Further, desired metallic or semiconductor materials as just reduced from their oxides or the like often contain impurities at concentrations that are improper for such uses of the materials as mentioned above. As such, adjustment of the impurity concentrations, which is reduction in many cases, is generally carried out. Such a process of reducing the impurity concentrations is called purification.
In other words, the purification means extraction of impurities in their different state from a simple substance of a metal or a semiconductor, which is carried out by appropriate physico-chemical processing that is suitable for physico-chemical properties of the metallic or semiconductor matrix and/or the impurity elements.
In the case of copper that is a typical material for electric wire, for example, so-called unidirectional solidification is used to increase purity of the copper to obtain a wire material having a low electric resistance value.
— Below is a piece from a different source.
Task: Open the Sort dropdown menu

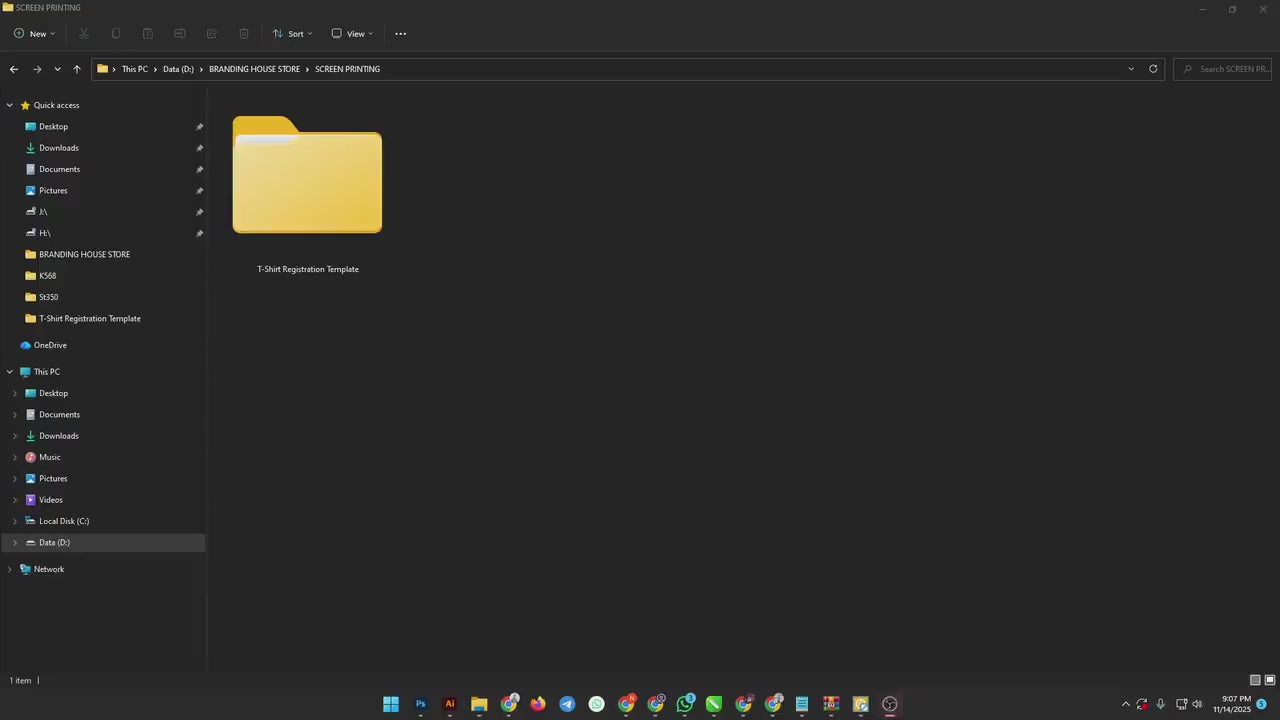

In the unidirectional solidification process which utilizes the fact that the ratio of an impurity concentration in a solid state to that in a molten sate of a metallic or semiconductor material, i.e., a so-called segregation coefficient of the impurity, is generally small in the equilibrium state, the solidification is conducted at a slow rate near the equilibrium state so as to reduce the impurity concentration in the solidified copper.
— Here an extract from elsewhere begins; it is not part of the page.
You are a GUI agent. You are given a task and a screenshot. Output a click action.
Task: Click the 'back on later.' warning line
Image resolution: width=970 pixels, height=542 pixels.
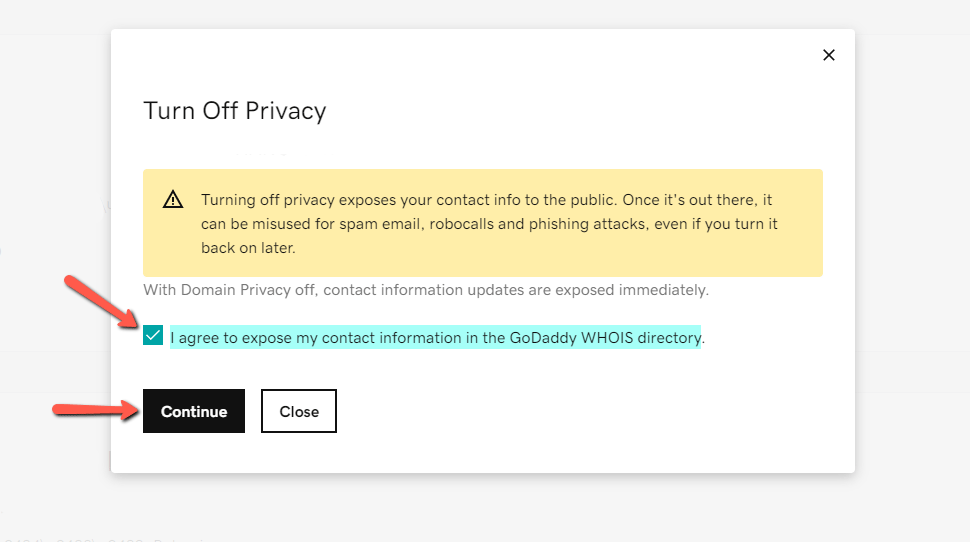click(248, 247)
In the case of silicon that is most widely used as a semiconductor material, metallurgical grade silicon having a purity of 98% or more, which is obtained by reducing silica, is converted into gas such as silane (SiH4) or trichlorosilane (SiHCl3) which is then reduced with hydrogen in a bell jar furnace to obtain polycrystalline silicon having a purity of 11N. From the polycrystalline silicon, single-crystalline silicon is grown to obtain silicon wafers to be used for electronic devices such as LSIs. In order to satisfy the requirements for use in electronic device applications, very complicated production processes and strict management thereof are required, which inevitably increases the production costs.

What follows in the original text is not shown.